Search This Blog

Powered by Blogger.

Blog Archive

Labels

Showing posts with label Sim Hijacking. Show all posts

Spanish Police Arrested SIM Swappers who Stole Money from Victims Bank Accounts

 

The Spanish National Police have arrested eight suspected members of a criminal organisation who used SIM swapping assaults to steal money from the victims' bank accounts. 

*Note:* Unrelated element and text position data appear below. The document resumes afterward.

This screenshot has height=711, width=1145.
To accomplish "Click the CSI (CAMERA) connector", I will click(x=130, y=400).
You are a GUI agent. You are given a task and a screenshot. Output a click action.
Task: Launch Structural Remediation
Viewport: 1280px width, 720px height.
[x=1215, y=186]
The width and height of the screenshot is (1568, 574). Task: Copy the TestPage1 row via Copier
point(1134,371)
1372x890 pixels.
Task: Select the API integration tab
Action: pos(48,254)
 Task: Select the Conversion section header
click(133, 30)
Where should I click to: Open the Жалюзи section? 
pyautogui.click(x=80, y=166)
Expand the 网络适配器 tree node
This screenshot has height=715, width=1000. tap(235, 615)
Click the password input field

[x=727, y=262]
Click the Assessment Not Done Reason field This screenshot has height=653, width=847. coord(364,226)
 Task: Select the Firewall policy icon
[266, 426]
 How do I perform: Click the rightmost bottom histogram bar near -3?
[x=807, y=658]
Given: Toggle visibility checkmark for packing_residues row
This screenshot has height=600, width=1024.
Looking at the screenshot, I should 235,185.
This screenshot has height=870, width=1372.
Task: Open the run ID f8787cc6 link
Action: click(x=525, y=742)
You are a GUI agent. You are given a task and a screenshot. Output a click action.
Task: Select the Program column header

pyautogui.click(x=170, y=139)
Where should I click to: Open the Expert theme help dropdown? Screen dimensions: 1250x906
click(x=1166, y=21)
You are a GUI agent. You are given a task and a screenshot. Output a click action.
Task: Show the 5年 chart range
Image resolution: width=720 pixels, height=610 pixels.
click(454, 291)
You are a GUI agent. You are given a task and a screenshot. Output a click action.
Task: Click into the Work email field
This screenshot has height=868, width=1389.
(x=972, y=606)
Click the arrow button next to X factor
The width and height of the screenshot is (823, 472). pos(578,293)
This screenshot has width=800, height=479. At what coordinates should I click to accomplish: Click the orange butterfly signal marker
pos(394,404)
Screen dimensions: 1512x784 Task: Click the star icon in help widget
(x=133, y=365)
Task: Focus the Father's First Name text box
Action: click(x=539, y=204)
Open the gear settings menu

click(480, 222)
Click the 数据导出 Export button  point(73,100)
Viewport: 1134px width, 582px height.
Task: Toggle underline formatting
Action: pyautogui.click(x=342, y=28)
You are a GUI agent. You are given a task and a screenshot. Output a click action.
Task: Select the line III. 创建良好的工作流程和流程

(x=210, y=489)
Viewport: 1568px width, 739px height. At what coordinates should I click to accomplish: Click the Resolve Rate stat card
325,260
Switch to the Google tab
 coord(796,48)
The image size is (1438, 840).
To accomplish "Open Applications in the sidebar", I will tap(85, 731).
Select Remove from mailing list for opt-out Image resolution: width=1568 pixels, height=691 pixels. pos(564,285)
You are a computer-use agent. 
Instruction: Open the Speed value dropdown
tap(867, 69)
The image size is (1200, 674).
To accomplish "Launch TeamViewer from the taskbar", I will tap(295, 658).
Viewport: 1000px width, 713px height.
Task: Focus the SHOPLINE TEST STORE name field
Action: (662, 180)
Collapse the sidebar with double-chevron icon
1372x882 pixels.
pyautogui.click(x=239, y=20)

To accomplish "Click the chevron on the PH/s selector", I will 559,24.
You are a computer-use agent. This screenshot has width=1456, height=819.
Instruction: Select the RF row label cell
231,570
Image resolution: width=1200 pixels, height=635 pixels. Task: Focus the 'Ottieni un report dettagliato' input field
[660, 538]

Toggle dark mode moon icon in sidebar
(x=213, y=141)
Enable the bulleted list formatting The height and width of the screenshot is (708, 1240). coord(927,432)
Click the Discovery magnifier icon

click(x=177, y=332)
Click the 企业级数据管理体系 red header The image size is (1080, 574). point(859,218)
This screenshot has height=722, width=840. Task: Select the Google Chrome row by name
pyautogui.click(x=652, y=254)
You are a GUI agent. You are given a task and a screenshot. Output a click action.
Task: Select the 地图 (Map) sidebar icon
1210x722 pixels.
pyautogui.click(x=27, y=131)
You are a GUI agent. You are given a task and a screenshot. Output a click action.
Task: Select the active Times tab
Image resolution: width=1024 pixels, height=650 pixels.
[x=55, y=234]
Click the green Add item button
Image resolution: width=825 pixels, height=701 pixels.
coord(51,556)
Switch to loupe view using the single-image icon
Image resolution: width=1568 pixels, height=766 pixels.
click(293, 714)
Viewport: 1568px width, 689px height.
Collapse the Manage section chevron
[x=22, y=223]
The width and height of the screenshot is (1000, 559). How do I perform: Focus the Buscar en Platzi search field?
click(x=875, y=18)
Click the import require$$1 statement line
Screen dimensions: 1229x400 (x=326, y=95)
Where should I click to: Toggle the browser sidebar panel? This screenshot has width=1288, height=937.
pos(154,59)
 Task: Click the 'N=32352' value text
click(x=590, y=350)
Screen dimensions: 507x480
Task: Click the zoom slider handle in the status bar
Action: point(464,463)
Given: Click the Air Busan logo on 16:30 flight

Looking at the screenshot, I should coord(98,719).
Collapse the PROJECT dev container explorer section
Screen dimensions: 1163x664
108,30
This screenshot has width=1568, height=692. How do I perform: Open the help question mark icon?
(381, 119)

SIM switching assaults are used by criminals to get control of victims' phone numbers by duping mobile operator workers into transferring their numbers to SIMs controlled by the fraudsters. The attackers can steal money, cryptocurrency, and personal information, including contacts linked with online accounts, once a SIM has been stolen. Criminals could take over social media accounts and utilise SMS to circumvent 2FA services utilized by online services, including financial services. 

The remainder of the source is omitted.